Two decades of 2–3 drinks every evening (but no addiction!) and now not a single sip of alcohol in many weeks.
I had wine about seven weeks ago and then a beer five weeks ago. It was Friday evening. I finished my run and stopped at a grocery store to get a cold IPA. This was such a familiar routine — a beer after running, but for the first time, I didn’t enjoy it because, at that point, I had already been through several weeks of minimal drinking.
But I’ve not forgotten the pleasure of wine in the evening. I especially like chilled Chardonnay. I do often want a glass of wine, especially around the weekend. I want, not crave. Writing these very words, I feel an extra desire to break my dry stretch.

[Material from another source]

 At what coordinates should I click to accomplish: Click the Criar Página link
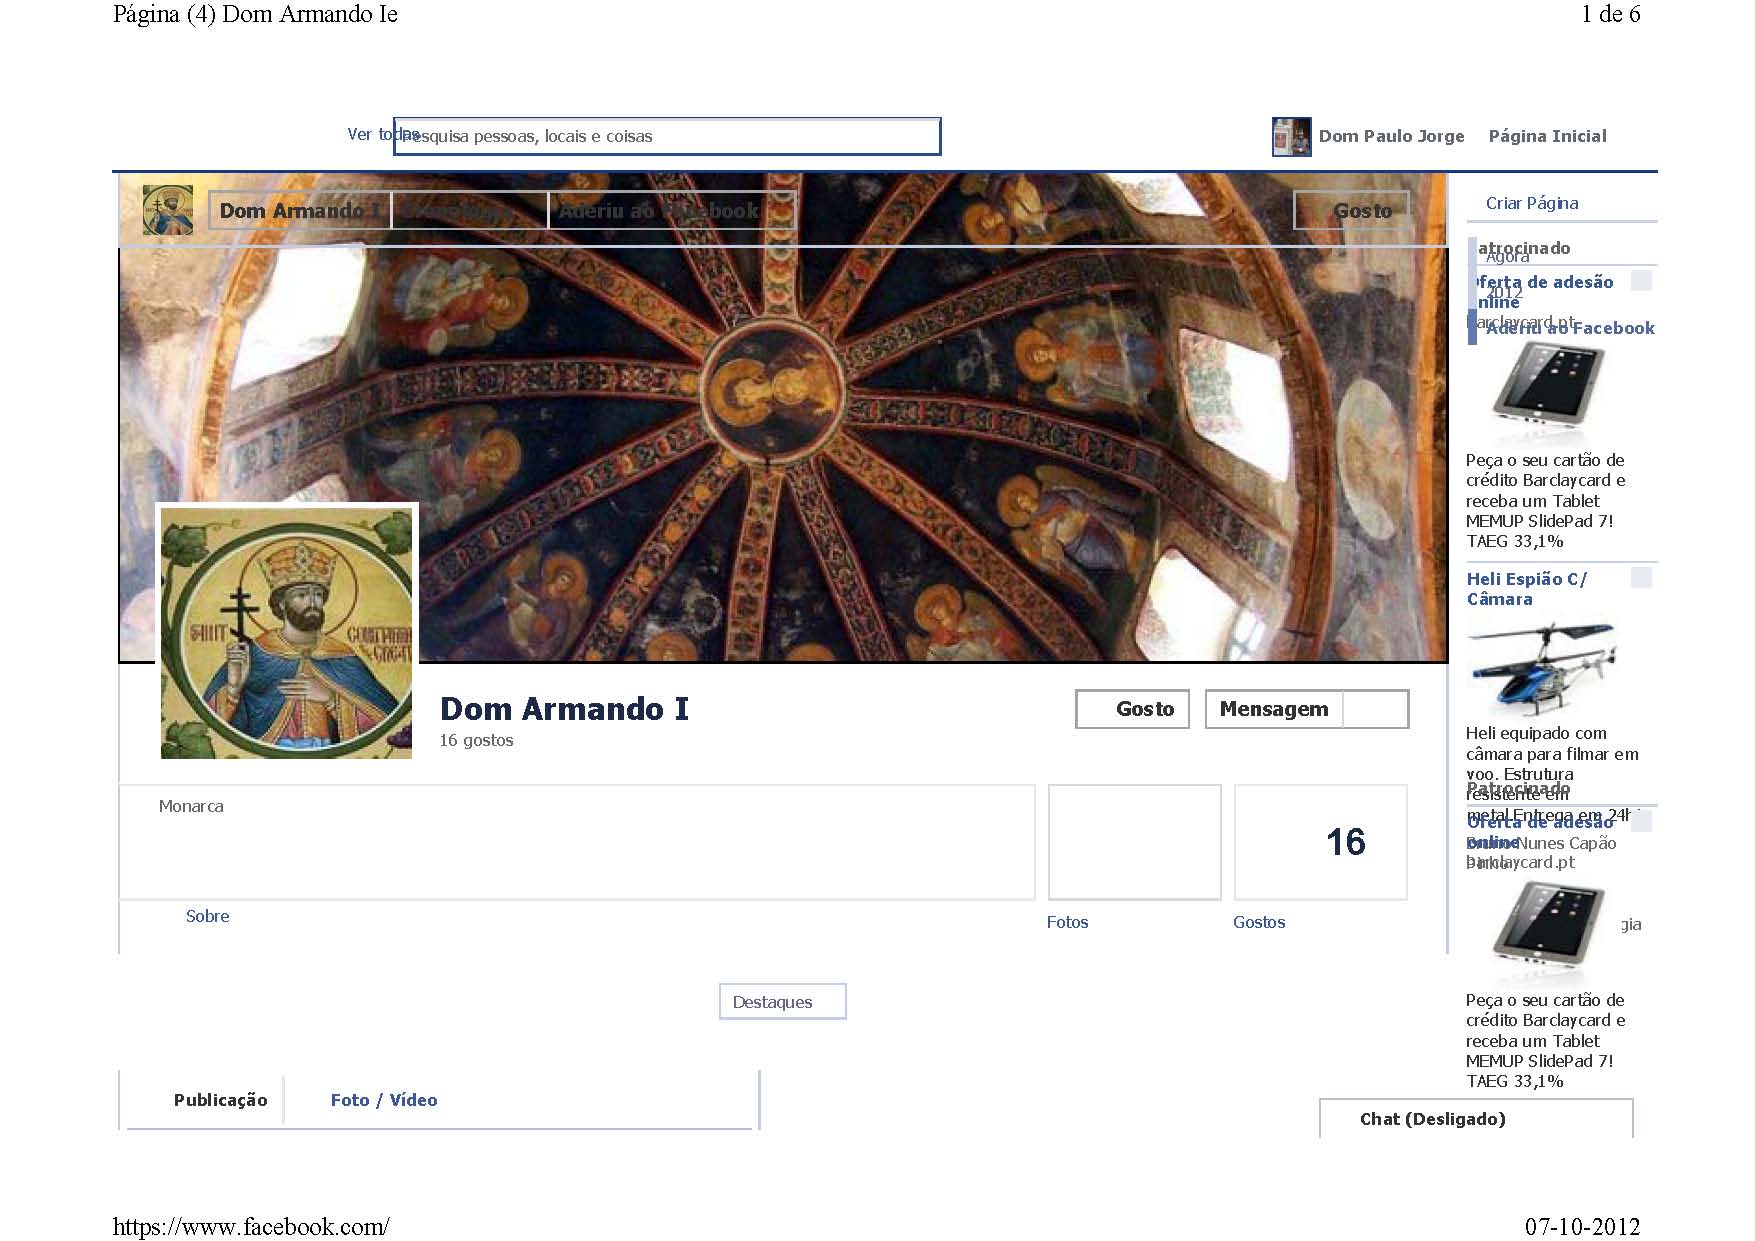[1531, 203]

My dry stretch is not really a planned dry stretch. It just happened. I never made any hard promises or resolutions. There is nothing profound behind my abstinence. I just stopped drinking.
Benefits?
For sure, I feel healthier, but for me, this feeling is mental, not factual. My running is as good as it’s always been in recent years. I recently did blood work for the first time in a while, and the result came out perfect. I always accepted, however, that no amount of alcohol is good for you. To that end, I feel I can become even healthier now that I am not drinking. I expect I will become an even better runner.
I removed sluggishness from my evenings and mornings, but in the grand scheme of things, I can’t…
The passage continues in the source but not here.